# feeding p's



## lil_alien piranhas (May 5, 2003)

hi every one as you have probily seen i am the newest member and i just want to ask if it would be OK to feed my p's earth worms that you dig up from the ground? :







:


----------



## RedShoal (May 3, 2003)

Depends on what the earthworms has been eating.







Seriously, I would only feed them things I trust, such as good old American raised and gut loaded earthworms from a dependable supplier.
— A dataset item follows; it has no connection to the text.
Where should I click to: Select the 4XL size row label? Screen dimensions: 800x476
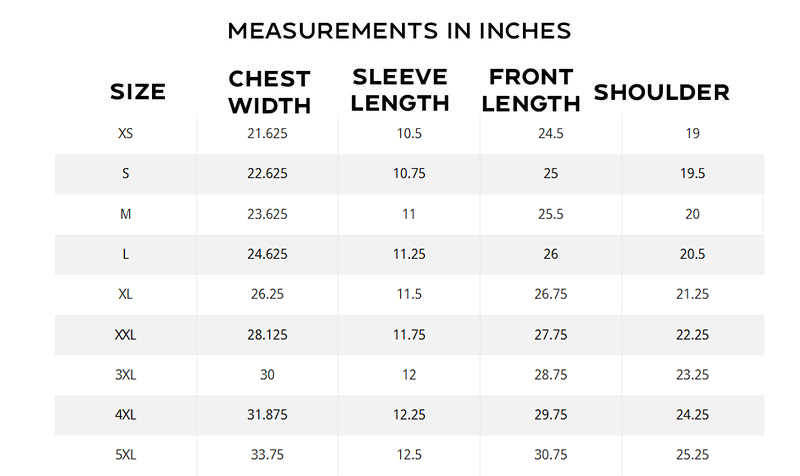(125, 415)
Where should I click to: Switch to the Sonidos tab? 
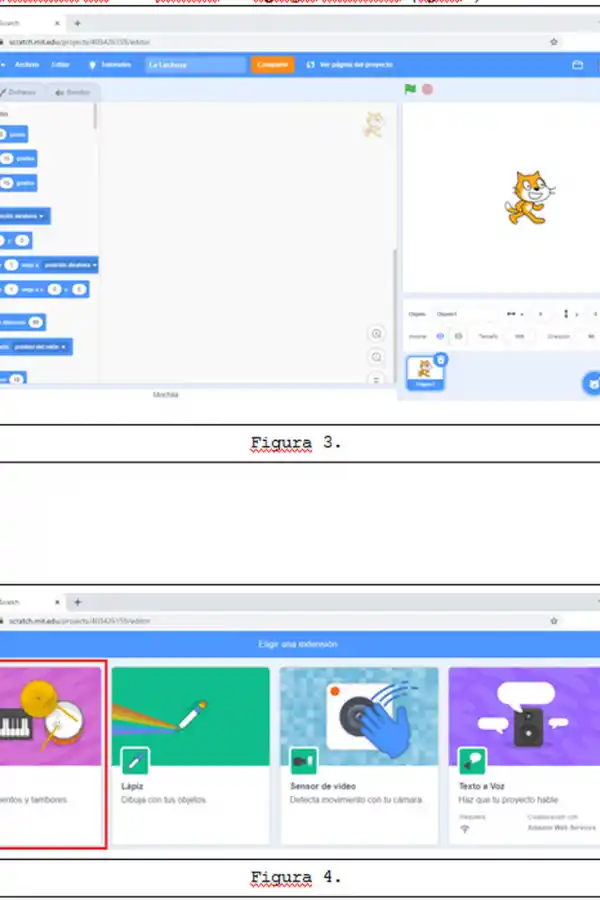71,92
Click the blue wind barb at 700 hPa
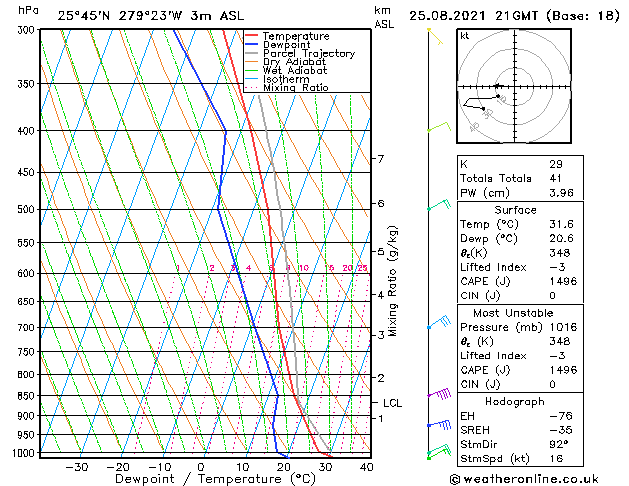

I personally don't trust my backyard because I don't know what pollution is in there.


----------



## pcrose (Mar 9, 2003)

topic needs to be moved to feeding


----------



## Xenon (Nov 15, 2002)

:moved:


----------



## lastyboy (Apr 14, 2003)

Hi III AP, and welcome.
This is a greaat site - you have chosen well daniel-sun!!!!!!!!

Worms can be fed to your P's but why risk it??
I would stick to B/worm,krill,brine, b/heart-the usual stuff.


----------



## Honda99_300ex (Apr 18, 2003)

just make sure the earthworms are from a good source....


----------



## SnowCichlid (Jan 10, 2003)

check out the tutorial section on the main page, check out my feeding tutorial,
it should sum things up for you


----------